## Data supplied
☆ ☆ ☆ ☆ ☆ ☆ ☆
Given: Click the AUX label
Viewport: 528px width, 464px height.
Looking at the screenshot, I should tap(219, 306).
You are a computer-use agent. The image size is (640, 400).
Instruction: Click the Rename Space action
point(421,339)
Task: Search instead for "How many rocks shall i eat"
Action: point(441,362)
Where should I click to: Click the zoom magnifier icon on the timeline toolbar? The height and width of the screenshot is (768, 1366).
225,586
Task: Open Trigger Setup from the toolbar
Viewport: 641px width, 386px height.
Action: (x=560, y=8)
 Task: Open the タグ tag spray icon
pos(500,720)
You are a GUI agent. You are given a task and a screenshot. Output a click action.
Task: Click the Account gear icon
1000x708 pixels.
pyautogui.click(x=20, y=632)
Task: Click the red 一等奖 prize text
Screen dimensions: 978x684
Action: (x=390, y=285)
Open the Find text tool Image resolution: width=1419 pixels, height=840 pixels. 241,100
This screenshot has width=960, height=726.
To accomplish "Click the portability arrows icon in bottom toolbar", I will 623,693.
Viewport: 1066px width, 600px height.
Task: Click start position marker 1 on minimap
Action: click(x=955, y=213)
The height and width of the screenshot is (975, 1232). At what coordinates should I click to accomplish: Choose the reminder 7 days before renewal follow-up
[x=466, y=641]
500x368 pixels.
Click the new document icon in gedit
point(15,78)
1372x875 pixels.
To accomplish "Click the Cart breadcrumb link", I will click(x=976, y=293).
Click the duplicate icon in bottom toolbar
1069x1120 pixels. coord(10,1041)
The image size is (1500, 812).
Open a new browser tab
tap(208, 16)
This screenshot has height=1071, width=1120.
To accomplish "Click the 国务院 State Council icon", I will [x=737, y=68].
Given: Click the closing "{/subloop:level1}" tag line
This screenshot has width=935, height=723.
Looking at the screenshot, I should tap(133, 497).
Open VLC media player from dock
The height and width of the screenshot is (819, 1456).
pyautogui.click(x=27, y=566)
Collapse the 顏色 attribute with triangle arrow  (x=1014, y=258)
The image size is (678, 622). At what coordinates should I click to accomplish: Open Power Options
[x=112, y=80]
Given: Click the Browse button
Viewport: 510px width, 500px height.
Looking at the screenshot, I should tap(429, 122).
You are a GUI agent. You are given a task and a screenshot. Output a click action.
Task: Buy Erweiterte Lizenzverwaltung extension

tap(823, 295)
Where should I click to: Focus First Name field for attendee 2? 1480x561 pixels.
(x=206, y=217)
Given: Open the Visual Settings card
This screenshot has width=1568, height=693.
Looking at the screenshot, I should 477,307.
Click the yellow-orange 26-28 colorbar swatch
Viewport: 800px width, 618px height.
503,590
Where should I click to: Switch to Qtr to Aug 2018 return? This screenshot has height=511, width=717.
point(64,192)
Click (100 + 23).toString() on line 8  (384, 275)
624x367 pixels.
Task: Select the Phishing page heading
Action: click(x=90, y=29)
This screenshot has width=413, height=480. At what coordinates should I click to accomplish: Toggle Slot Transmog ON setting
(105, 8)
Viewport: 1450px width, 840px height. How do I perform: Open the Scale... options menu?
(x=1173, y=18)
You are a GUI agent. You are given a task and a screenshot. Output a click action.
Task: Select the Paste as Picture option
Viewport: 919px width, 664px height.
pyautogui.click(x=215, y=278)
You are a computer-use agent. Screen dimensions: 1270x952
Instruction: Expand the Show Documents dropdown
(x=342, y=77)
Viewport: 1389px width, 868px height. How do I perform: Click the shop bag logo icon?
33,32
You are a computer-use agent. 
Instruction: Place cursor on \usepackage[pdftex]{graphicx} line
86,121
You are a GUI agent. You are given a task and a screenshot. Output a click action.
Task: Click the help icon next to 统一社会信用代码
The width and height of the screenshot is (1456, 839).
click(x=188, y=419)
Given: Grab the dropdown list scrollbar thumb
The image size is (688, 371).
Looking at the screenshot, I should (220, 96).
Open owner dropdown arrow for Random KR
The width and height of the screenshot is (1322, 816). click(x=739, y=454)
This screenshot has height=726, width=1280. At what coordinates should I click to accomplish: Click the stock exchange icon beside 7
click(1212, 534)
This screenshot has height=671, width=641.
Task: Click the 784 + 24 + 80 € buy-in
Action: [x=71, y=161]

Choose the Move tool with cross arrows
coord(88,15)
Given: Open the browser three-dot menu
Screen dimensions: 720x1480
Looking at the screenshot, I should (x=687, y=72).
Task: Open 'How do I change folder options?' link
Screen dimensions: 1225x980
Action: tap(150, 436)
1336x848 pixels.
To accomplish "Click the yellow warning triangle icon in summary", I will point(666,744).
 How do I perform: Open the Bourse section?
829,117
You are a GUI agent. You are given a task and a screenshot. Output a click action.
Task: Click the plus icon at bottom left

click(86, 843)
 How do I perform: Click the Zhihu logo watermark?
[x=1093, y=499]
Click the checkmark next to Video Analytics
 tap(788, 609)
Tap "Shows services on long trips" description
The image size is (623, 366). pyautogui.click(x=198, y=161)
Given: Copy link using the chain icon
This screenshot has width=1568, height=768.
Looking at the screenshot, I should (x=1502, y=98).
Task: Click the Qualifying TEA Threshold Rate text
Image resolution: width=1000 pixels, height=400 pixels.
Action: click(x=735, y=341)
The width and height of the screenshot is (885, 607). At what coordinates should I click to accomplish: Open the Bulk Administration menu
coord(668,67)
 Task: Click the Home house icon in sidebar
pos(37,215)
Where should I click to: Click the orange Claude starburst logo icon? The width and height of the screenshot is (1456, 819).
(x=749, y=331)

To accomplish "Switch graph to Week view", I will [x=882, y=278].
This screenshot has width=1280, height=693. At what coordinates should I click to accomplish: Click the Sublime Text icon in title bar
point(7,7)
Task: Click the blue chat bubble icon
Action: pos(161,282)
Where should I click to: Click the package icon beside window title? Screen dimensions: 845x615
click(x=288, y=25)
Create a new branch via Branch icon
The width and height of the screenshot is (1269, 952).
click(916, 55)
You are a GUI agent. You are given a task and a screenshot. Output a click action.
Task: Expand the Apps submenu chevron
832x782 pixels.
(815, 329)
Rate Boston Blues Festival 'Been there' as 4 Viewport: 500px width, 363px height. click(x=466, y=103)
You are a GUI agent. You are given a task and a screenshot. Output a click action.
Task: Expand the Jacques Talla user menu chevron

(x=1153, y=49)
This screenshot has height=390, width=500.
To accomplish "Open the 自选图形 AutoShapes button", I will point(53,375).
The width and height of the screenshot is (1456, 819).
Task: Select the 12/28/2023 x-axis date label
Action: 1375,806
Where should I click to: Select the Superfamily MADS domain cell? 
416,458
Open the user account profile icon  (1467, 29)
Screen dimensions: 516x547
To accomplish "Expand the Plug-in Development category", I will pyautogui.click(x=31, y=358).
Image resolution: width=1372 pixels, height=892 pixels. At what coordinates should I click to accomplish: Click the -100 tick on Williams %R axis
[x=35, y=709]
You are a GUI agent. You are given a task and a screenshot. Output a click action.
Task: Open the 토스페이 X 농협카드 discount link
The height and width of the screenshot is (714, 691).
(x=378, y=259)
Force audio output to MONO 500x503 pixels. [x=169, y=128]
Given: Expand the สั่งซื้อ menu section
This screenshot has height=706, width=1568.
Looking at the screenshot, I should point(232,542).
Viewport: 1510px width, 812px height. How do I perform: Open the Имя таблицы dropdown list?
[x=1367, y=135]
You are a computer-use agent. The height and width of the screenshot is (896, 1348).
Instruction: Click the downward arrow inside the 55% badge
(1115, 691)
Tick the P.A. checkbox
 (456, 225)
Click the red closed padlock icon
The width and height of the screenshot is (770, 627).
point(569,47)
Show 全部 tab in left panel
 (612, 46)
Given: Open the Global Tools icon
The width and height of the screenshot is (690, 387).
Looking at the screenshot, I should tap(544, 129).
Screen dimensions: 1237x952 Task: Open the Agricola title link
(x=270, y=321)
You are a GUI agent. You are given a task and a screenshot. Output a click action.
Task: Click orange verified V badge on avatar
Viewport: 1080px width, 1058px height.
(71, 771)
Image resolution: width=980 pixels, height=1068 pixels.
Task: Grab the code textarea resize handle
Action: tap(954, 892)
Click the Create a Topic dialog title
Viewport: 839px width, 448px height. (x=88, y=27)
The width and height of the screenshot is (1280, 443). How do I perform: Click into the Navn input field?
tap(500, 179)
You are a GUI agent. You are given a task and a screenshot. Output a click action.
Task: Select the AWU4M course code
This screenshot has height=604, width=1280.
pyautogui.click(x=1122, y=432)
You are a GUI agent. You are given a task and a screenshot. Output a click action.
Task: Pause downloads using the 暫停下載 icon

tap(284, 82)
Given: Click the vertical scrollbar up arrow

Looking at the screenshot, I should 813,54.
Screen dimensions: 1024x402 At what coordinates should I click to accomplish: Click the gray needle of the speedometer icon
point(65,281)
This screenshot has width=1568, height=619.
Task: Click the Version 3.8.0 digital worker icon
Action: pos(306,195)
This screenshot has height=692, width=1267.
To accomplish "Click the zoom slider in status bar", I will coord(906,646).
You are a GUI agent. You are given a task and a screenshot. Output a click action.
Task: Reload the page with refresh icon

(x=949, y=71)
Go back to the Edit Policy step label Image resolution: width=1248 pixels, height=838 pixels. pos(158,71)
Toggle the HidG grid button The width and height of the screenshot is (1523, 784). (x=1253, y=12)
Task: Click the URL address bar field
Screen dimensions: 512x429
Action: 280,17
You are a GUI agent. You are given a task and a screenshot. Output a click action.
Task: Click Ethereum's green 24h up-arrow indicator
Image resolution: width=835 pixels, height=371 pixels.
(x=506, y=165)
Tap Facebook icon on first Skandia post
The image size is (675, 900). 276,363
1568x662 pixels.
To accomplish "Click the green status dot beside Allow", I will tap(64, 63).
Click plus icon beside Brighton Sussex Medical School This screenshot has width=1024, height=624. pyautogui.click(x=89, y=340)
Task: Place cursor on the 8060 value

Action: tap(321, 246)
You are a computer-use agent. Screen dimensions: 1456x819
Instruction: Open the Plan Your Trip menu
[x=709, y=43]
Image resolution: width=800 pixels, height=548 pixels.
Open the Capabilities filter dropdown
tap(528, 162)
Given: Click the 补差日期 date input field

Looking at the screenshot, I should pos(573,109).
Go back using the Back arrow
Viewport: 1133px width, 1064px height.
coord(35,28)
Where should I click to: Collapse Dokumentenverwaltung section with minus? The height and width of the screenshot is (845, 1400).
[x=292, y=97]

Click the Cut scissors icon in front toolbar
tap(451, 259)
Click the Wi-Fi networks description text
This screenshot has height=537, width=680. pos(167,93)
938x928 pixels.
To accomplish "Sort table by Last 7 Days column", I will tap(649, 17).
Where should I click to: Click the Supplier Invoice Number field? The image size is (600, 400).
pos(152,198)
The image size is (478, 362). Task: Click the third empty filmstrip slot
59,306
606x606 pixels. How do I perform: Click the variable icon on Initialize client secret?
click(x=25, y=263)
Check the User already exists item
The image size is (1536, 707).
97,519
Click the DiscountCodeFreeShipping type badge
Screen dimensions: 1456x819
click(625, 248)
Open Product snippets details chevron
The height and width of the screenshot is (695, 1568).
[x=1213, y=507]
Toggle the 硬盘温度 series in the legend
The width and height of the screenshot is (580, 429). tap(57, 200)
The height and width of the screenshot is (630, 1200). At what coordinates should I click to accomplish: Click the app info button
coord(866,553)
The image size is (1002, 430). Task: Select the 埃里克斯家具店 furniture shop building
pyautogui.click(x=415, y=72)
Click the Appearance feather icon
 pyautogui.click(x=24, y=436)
☆ ☆ ☆ ☆ ☆ ☆ ☆
## Work instructions
Retype the entries word for word, from the line containing "Where should I click to: Click the zoom" down to the line containing "pyautogui.click(x=20, y=632)", including both of those lines.

## Output for this task
Where should I click to: Click the zoom magnifier icon on the timeline toolbar? The height and width of the screenshot is (768, 1366).
225,586
Task: Open Trigger Setup from the toolbar
Viewport: 641px width, 386px height.
Action: (x=560, y=8)
 Task: Open the タグ tag spray icon
pos(500,720)
You are a GUI agent. You are given a task and a screenshot. Output a click action.
Task: Click the Account gear icon
1000x708 pixels.
pyautogui.click(x=20, y=632)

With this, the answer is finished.